When you find the line with "The height and width of the screenshot is (426, 626)." among the records below, reproduce it and each line after it exactly, ending with the line with "Viewport: 604px width, 375px height.".

*Records*

------------------------------

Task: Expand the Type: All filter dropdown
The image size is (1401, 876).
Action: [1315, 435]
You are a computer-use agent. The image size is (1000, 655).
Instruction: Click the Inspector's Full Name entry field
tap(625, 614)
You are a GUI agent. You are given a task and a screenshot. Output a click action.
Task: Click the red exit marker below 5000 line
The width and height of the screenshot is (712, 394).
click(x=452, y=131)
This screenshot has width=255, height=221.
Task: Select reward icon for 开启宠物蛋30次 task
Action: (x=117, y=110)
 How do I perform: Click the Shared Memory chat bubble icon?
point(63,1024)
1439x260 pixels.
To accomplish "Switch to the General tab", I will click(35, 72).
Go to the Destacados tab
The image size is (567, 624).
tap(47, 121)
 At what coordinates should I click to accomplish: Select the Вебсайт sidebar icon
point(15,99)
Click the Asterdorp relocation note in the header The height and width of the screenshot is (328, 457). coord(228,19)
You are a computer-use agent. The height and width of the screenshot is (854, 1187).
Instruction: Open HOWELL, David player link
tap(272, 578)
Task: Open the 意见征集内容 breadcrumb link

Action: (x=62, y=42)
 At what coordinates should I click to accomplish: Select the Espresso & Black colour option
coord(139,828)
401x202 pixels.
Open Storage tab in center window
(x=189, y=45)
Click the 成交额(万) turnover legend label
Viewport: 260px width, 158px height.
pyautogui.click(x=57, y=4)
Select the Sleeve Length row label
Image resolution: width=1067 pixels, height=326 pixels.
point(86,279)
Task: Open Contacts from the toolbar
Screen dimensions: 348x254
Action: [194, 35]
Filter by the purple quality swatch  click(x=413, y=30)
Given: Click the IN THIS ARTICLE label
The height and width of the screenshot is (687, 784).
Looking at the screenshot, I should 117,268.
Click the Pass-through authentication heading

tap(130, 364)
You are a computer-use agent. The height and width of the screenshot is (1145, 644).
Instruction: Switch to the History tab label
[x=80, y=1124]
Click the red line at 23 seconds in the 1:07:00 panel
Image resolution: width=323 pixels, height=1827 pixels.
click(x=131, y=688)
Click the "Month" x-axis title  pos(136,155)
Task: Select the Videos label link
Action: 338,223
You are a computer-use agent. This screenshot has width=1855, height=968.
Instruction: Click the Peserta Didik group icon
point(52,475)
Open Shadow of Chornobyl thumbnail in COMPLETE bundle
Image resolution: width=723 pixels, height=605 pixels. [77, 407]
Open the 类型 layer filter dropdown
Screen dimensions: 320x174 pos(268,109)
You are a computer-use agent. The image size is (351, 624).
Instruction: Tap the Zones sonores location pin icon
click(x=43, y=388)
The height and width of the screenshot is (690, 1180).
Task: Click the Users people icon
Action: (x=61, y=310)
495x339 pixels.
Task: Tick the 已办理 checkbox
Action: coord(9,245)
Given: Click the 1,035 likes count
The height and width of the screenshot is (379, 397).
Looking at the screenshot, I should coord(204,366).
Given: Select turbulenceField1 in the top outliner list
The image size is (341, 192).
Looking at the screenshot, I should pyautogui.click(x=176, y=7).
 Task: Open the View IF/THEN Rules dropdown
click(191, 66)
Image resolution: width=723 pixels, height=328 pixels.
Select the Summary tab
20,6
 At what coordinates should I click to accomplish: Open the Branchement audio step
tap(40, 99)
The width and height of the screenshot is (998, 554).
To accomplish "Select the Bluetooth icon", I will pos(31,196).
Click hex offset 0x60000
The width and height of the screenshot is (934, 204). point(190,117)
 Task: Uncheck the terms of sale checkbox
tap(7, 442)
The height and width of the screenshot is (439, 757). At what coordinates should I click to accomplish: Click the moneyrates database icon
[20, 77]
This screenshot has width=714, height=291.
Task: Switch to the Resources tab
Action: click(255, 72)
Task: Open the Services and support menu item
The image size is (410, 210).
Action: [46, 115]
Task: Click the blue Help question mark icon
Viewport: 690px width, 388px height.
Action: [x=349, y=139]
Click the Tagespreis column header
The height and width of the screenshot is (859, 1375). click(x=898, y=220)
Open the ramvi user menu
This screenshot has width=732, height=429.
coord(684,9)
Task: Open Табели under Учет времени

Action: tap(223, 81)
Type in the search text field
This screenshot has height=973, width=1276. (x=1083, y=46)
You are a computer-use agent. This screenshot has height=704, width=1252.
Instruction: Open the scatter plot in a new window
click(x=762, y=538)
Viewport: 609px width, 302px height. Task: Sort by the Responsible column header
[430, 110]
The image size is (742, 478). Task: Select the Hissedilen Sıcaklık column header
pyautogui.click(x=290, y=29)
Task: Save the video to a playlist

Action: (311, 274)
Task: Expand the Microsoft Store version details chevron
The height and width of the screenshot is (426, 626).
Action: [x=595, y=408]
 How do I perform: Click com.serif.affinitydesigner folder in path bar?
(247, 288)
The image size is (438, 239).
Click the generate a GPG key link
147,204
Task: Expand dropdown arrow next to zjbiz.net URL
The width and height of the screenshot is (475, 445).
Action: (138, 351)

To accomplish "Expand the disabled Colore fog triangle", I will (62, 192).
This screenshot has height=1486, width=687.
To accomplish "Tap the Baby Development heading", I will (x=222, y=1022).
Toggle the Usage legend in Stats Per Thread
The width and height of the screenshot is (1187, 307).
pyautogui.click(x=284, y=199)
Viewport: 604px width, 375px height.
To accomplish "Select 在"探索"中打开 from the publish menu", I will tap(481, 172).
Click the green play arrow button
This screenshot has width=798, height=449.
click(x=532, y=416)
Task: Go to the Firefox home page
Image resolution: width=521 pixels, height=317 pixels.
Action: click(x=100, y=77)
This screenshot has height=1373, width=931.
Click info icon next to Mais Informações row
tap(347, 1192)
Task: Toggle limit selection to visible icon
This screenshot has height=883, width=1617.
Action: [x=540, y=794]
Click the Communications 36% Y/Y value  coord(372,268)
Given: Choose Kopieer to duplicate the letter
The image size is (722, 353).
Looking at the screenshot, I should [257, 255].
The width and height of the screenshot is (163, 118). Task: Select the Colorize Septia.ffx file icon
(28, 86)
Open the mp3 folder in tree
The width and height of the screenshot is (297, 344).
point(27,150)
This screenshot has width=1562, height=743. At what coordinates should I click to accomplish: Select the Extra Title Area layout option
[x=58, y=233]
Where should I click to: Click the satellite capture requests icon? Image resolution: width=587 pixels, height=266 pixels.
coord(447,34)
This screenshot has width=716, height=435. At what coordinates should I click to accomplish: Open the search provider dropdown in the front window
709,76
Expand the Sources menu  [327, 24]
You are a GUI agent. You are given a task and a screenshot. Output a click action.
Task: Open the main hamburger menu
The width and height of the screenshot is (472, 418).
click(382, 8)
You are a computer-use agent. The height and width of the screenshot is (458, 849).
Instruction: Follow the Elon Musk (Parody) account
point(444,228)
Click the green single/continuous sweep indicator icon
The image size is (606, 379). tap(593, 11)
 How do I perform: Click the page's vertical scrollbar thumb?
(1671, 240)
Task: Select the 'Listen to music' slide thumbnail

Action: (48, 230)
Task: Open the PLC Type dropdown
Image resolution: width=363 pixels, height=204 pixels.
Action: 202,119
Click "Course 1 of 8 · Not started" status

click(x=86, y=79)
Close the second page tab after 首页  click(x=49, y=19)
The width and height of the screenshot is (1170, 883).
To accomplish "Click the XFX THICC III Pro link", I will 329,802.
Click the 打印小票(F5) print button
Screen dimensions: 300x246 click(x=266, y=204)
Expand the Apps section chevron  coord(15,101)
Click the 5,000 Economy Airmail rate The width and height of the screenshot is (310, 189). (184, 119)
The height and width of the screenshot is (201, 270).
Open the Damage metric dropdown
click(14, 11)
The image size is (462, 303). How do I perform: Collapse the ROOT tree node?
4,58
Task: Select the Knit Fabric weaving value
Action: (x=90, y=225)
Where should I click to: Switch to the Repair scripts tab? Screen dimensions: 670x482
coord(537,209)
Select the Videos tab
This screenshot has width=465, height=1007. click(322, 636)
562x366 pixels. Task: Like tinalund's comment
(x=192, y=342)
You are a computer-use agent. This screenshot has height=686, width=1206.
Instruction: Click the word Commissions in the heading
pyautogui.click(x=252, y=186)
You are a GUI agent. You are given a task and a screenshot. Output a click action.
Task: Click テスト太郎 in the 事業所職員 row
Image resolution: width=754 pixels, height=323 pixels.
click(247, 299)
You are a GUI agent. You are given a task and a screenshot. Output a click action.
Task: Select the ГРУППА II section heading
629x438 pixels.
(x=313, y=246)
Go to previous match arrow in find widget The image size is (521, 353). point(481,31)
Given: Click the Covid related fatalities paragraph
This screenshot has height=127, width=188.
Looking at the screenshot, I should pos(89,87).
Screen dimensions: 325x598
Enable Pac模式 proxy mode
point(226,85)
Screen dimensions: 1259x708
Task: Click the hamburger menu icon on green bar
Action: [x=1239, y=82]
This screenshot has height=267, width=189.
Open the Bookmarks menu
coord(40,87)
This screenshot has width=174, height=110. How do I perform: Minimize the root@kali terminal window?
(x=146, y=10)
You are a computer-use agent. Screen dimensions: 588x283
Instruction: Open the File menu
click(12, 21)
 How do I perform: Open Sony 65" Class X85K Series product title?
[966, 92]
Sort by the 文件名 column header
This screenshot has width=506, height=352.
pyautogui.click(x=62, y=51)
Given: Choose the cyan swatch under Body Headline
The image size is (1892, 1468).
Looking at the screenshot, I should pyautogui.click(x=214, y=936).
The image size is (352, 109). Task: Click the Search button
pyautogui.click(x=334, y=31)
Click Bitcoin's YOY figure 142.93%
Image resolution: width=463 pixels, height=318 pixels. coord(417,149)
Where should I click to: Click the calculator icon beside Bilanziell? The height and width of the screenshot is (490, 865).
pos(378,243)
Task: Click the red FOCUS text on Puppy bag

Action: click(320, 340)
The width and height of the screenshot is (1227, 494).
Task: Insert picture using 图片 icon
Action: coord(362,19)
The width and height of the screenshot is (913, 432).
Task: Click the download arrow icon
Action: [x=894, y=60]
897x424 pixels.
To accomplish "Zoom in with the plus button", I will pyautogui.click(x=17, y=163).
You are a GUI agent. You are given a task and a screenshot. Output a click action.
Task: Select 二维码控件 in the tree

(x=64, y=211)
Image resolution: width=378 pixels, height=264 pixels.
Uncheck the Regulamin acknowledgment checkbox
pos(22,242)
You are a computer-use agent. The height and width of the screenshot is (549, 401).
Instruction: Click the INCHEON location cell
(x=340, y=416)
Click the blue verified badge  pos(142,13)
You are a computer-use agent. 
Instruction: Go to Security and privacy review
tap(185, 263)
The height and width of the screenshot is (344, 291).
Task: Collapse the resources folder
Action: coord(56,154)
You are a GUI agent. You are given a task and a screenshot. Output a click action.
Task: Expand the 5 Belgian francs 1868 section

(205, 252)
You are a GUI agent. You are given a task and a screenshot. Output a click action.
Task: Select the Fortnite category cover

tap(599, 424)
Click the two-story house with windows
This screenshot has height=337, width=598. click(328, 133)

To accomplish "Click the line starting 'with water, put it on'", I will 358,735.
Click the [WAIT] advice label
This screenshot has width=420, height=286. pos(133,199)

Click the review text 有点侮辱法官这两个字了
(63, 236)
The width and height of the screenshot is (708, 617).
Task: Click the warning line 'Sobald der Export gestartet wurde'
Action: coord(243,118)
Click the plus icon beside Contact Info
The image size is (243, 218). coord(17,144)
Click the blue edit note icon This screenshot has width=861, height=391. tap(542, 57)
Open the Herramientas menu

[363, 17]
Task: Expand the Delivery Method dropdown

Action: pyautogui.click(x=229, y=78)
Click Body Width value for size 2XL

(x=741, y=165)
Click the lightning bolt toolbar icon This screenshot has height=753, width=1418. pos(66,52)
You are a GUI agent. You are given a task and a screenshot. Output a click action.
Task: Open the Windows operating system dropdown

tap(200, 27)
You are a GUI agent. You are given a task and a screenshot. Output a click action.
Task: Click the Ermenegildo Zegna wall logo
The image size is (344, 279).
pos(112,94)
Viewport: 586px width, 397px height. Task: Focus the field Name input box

------------------------------

*Written solution*
The height and width of the screenshot is (426, 626).
Action: [x=595, y=408]
 How do I perform: Click com.serif.affinitydesigner folder in path bar?
(247, 288)
The image size is (438, 239).
Click the generate a GPG key link
147,204
Task: Expand dropdown arrow next to zjbiz.net URL
The width and height of the screenshot is (475, 445).
Action: (138, 351)

To accomplish "Expand the disabled Colore fog triangle", I will (62, 192).
This screenshot has height=1486, width=687.
To accomplish "Tap the Baby Development heading", I will (x=222, y=1022).
Toggle the Usage legend in Stats Per Thread
The width and height of the screenshot is (1187, 307).
pyautogui.click(x=284, y=199)
Viewport: 604px width, 375px height.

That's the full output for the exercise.